For patrons, who were overwhelmingly African-American, Columbia Avenue was a place to be seen. They wore their best.
“Guys wouldn’t even sit down because they didn’t want to break the crease in their pants,” said piano player Cullen Knight. “Everybody was, what you say, hip.”
Knight grew up on North 19th Street near Columbia. He started gigging on the Avenue when he was just 17, even though the law said you had to be 21. Having an older brother who was a musician helped. So did the fact that he was talented.
Knight also owned a piano, and he knew piano movers.
“So I had the job because when I left, the piano left with me,” said Knight, laughing.
Singer Don Gardner also started out young. He would play Columbia Avenue at night after working the breakfast shift as a short-order cook before high school.
Gardner, now the executive director of the Clef Club, said the musicians on Columbia Avenue were like one big family. They respected one another and doled out advice, even about women. Legendary vocalist Sarah Vaughan gave Gardner her thoughts from time to time.

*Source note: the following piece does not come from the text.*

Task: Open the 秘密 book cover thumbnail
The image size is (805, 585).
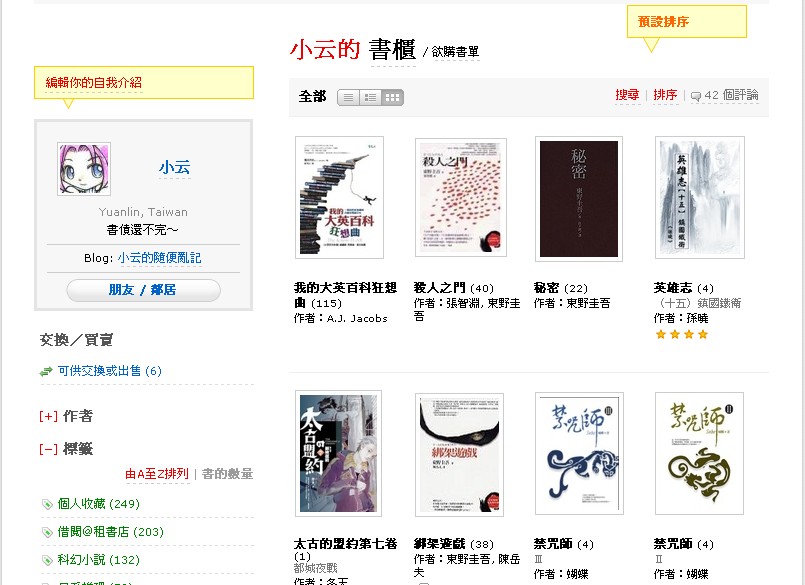Action: click(579, 199)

“She would see me talking to certain girls, and she’d say, ‘that ain’t for you.’ So I would leave it alone and sure enough she was right. She wasn’t for me. She was messing around with dope or something else and that wasn’t my thing,” said Gardner.

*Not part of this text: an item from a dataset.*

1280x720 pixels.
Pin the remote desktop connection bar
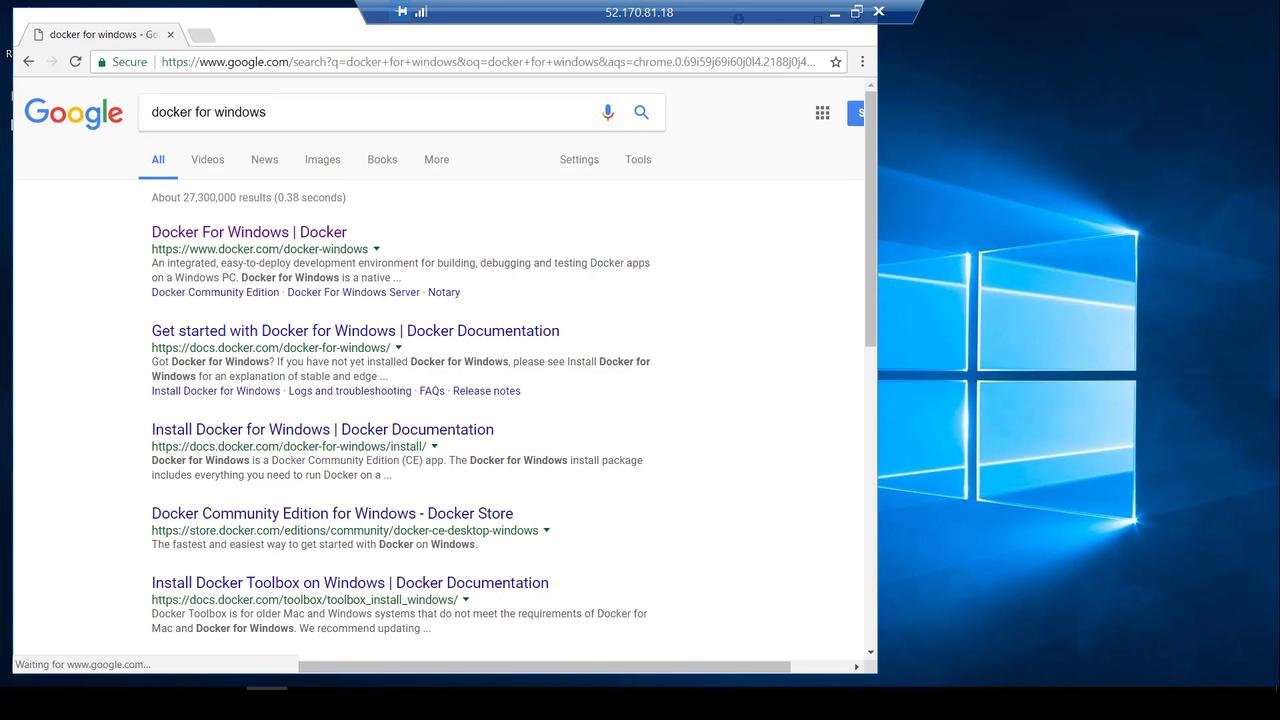(x=402, y=12)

Musicians on Columbia Avenue, and throughout the city, had to be a card-carrying member of the American Federation of Musicians, a national union.
There was a local for white musicians and a local for African-American musicians. Each club on Columbia paid a certain wage for a gig depending on a rating — A through D.
An A club could pay $15 a night; a D club, $9.
“You could rent a house for like $25 a month,” said Knight.
The times, they were a changing
Gardner left Philadelphia in the early 1960s. He lived and played in New York for a while and even Europe before returning to the city.
He visits Columbia Avenue now and then, but there’s not really much reason to anymore. All the old clubs are gone. One, Mickey’s Playhouse, is now a takeout Chinese restaurant.
“Life moves on and the world moves, and you can’t stand still like you want everything to stay like it is cause it doesn’t do that,” said Gardner.
Hines, with the Clef Club, said Columbia Avenue’s fall as a music destination is multi-faceted. For one thing, tastes changed. By the late 1950s, jazz was no longer pop music. To the younger generation, it was grandpa music.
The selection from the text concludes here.